■ What you will do ■
Continue the comparison of data pipeline orchestration tools, starting right after its last line.

------ Quoted passage

Best for: Modern teams, experimental workflows, preference for UX, cloud-native deployments

Example:

Click to view code (python)
from prefect import flow, task
from prefect.tasks.bash import bash_shell
import requests

@task(retries=2, retry_delay_seconds=300)
def extract_data():
    response = requests.get('https://api.example.com/events')
    response.raise_for_status()
    return response.json()

@task
def transform_data(data):
    # Type hints help Prefect understand data flow
    return [d for d in data if d['valid']]

@task
def load_data(data):
    # Prefect handles logging automatically
    print(f"Loading {len(data)} records")
    # Load to warehouse
    pass

@flow
def etl_pipeline():
    raw_data = extract_data()
    clean_data = transform_data(raw_data)
    load_data(clean_data)

# Schedule: every day at 2 AM
if __name__ == "__main__":
    etl_pipeline()

Dagster

Pros:

  • Data-aware (understands data assets)
  • Built-in testing framework
  • Better for data engineering teams
  • Excellent for multi-stage pipelines
  • Clear separation of logic from orchestration

Cons:

  • Steeper learning curve
  • Smaller community
  • Relatively new (less battle-tested)

------------
------ Entries provided

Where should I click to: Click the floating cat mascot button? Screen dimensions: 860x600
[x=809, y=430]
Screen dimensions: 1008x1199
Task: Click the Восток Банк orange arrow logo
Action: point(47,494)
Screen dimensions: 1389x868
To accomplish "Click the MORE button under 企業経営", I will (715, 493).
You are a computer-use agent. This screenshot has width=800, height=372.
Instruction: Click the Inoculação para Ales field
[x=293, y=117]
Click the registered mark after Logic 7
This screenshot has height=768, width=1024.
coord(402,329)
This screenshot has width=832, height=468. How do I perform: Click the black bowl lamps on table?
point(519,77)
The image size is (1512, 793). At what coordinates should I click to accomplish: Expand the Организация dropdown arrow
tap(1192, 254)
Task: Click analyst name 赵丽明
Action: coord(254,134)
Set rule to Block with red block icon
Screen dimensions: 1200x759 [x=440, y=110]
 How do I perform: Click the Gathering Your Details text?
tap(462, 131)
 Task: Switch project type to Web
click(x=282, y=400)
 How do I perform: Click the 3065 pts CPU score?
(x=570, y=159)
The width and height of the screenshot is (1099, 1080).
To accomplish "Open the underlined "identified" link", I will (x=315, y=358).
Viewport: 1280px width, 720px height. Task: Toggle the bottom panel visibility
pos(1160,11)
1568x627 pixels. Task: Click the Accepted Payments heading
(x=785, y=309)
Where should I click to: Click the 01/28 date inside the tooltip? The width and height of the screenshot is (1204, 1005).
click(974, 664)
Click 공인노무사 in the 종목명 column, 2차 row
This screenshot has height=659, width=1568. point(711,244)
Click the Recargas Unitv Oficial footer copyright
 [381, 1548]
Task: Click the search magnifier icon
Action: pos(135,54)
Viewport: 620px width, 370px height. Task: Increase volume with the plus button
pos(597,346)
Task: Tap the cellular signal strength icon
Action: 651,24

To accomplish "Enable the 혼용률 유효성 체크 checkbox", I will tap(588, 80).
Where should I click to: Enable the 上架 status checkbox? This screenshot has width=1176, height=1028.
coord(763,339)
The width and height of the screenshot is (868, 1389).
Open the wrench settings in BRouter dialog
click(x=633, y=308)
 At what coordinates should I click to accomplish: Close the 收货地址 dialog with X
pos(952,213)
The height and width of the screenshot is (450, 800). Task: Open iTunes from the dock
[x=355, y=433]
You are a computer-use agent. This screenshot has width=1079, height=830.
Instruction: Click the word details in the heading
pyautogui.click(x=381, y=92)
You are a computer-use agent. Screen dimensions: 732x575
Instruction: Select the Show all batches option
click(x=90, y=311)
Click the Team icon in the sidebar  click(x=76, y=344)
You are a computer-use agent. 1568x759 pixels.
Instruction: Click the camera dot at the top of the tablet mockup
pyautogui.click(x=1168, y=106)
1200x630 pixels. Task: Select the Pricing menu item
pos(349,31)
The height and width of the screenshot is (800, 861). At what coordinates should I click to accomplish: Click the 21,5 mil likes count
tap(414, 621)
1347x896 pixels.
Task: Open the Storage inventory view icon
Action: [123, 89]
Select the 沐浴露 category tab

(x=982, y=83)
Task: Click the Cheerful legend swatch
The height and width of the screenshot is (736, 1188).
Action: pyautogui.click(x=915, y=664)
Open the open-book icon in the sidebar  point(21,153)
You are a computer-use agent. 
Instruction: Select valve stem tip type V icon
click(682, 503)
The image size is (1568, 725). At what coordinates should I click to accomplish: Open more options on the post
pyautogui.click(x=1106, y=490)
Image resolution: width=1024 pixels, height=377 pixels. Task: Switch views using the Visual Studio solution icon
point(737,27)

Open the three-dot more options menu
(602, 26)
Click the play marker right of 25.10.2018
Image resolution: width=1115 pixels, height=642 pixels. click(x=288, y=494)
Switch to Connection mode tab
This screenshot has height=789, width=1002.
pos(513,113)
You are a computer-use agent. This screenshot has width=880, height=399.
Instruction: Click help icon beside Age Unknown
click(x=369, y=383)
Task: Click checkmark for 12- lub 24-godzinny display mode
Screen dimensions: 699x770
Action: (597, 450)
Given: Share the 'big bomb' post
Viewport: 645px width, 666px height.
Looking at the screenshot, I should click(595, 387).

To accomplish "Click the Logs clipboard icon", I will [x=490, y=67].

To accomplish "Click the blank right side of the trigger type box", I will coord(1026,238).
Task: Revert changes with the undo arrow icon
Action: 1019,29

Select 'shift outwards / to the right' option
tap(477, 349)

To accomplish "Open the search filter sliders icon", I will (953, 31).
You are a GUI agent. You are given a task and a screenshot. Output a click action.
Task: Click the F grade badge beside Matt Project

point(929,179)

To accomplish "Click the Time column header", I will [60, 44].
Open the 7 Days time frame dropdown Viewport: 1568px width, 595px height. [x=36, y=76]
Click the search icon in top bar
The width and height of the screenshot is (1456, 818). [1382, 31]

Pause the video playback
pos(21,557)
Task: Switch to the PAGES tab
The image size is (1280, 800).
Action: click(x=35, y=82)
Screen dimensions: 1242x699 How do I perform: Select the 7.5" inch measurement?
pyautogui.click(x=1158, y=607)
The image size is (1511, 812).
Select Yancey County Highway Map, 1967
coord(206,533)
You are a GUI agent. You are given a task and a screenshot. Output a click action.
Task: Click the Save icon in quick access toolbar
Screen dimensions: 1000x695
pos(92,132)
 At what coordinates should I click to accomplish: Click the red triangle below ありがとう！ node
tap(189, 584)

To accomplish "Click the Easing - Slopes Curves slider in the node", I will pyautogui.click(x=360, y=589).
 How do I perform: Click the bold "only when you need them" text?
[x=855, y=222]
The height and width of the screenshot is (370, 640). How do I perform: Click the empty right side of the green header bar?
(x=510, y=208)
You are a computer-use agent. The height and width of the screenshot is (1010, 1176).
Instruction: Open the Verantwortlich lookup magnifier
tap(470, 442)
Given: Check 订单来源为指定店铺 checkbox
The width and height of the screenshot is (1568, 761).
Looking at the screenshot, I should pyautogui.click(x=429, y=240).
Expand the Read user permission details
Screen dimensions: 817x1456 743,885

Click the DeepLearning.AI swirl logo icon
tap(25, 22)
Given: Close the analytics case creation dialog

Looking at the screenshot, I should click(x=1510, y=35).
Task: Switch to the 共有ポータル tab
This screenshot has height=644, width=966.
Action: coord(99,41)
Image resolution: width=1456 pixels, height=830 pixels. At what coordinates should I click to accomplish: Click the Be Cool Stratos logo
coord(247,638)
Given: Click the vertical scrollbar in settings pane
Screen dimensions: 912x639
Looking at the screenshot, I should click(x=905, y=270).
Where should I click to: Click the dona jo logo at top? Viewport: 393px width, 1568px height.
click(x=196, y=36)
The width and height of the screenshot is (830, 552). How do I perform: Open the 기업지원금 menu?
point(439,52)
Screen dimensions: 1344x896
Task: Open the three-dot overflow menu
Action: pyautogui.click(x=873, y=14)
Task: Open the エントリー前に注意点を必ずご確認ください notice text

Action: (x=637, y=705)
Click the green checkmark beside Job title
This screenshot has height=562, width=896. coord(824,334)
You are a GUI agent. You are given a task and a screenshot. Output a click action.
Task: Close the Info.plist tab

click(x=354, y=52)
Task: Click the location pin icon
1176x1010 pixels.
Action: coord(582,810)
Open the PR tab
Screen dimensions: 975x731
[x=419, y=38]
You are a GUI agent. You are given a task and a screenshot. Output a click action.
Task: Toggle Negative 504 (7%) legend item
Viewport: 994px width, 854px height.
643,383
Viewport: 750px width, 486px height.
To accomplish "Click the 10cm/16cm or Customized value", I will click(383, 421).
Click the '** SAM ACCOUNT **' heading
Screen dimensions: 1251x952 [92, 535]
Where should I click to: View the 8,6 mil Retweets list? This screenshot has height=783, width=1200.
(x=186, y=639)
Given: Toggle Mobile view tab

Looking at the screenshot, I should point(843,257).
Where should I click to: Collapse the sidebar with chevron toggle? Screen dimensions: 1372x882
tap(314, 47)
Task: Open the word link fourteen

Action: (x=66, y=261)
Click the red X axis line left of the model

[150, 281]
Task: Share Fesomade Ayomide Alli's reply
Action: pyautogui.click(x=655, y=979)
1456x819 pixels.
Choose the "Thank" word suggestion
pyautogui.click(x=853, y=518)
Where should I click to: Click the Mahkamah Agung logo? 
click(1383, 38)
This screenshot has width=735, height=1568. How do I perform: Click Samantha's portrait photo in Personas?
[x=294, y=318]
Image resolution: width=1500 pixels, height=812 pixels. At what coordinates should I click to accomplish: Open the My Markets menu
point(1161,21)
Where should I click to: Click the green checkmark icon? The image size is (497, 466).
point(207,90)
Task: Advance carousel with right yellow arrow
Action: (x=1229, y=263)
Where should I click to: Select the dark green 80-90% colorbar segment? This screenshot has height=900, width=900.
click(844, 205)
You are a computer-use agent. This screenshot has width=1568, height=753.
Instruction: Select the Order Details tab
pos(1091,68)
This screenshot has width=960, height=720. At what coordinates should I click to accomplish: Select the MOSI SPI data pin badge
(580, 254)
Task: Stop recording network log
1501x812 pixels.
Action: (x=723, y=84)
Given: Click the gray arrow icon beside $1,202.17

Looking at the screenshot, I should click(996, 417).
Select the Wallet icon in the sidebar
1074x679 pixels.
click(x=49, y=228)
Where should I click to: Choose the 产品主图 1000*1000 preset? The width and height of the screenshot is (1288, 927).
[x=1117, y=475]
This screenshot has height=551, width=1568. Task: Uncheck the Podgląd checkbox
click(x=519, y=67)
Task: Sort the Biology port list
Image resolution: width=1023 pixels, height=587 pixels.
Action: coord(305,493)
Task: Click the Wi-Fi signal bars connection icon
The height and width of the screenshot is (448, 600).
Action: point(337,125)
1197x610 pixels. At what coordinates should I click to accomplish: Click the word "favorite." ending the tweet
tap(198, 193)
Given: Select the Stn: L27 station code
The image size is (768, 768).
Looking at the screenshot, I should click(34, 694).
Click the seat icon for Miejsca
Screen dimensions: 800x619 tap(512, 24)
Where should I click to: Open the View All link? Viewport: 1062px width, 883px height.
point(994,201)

------------

■ Response to this exercise ■
  • More opinionated structure

Best for: Data engineering teams, asset-oriented pipelines, testing-first culture

Example:

Click to view code (python)
from dagster import job, op, In, Out

@op
def extract_data():
    import requests
    return requests.get('https://api.example.com/events').json()

@op
def transform_data(data):
    return [d for d in data if d['valid']]

@op
def load_data(data):
    print(f"Loaded {len(data)} records to warehouse")

@job
def etl_job():
    load_data(transform_data(extract_data()))

if __name__ == "__main__":
    etl_job.execute_in_process()

AWS Step Functions

Pros:

  • Fully managed (no operational overhead)
  • Integrates with 200+ AWS services
  • Pay per execution (low cost if infrequent)
  • State machine approach (clear logic)
  • Serverless

Cons:

  • Limited to AWS ecosystem
  • Cannot easily move pipelines
  • Definition language is JSON (not code)
  • Less flexible for complex logic

Best for: AWS-only shops, simple to medium workflows, low operational overhead needed

Example (State Machine JSON):

Click to view code (json)
{
  "Comment": "ETL pipeline",
  "StartAt": "ExtractData",
  "States": {
    "ExtractData": {
      "Type": "Task",
      "Resource": "arn:aws:lambda:us-east-1:123456789:function:extract",
      "Next": "TransformData",
      "Retry": [{
        "ErrorEquals": ["States.TaskFailed"],
        "IntervalSeconds": 300,
        "MaxAttempts": 2,
        "BackoffRate": 1.0
      }]
    },
    "TransformData": {
      "Type": "Task",
      "Resource": "arn:aws:lambda:us-east-1:123456789:function:transform",
      "Next": "LoadData"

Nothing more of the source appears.